▶ _Activities_:
**A)** From the baby hair care passage, copy out everything from "Her advice: Accept" down to "even break off.".
**B)** Answer these questions using the baby hair care passage:
(i) Which three oils does it name for moisturizing hair and scalp?
(ii) Which styles might be best saved for the toddler years and older?
(iii) What kind of surface should babies sleep on?

If your baby’s hair is a little dry or you just want to do a mini mohawk, try all-natural products. Check with your doctor, but Jones and Davis say that the safest things tend to be those you can eat. A spritz of olive, almond, or jojoba oil can moisturize the hair and scalp and in some cases the skin. Who doesn’t like a double-duty strategy when you’re taking care of a newborn?
While you admire your baby’s bouncing curls or budding Afro puffs, remember it needs to be detangled. Jones and Davis say that your fingers can make the best combs. Still, it can be hard to detangle with fingers, especially if their hair is dry.
Try detangling on wet or slightly damp hair or use a baby-safe detangling brush or a wide-tooth comb, Jones says. There are other benefits of using your own digits to detangle. “Finger combing can also keep your baby’s natural curl pattern,” Davis says.
Style Baby’s Hair Gently
It can be fun to style your baby’s hair. But avoid styles that pull too tightly on the hair. Some styles like cornrows and braids might be best for the toddler years and older, Jones says.
Keep in mind that “some shedding and patches on baby’s hair are normal,” Jones says. “Your baby’s hair doesn’t need to lay down. Their hairline may be uneven and that’s OK. And they definitely don’t need any chemicals!”
Her advice: Accept it. “We can send early messages about beauty and self-image if we’re not careful,” she says. “I’ve seen older children with hair and scalp issues because of overstyling when they were babies.”
When It’s Time for Sleep
Some fabrics, including cotton, can be drying to natural hair. The friction can cause tiny strands to become brittle or even break off.
You could use a satin fitted sheet that’s snug over the crib mattress. Avoid satin pillows, though. The CDC, American Academy of Pediatrics, and other experts recommend that for safety, babies should only sleep on firm surfaces with no pillows (or blankets, bumpers, stuffed animals, toys, or other objects).

▶ _Stored data_:
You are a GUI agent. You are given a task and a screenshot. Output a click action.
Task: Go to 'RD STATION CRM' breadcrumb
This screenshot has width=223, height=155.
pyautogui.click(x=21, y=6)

▶ _Exercise responses_:
**A)**
Her advice: Accept it. “We can send early messages about beauty and self-image if we’re not careful,” she says. “I’ve seen older children with hair and scalp issues because of overstyling when they were babies.”
When It’s Time for Sleep
Some fabrics, including cotton, can be drying to natural hair. The friction can cause tiny strands to become brittle or even break off.

**B)**
(i) Olive, almond, and jojoba oil
(ii) Cornrows and braids
(iii) Firm surfaces with no pillows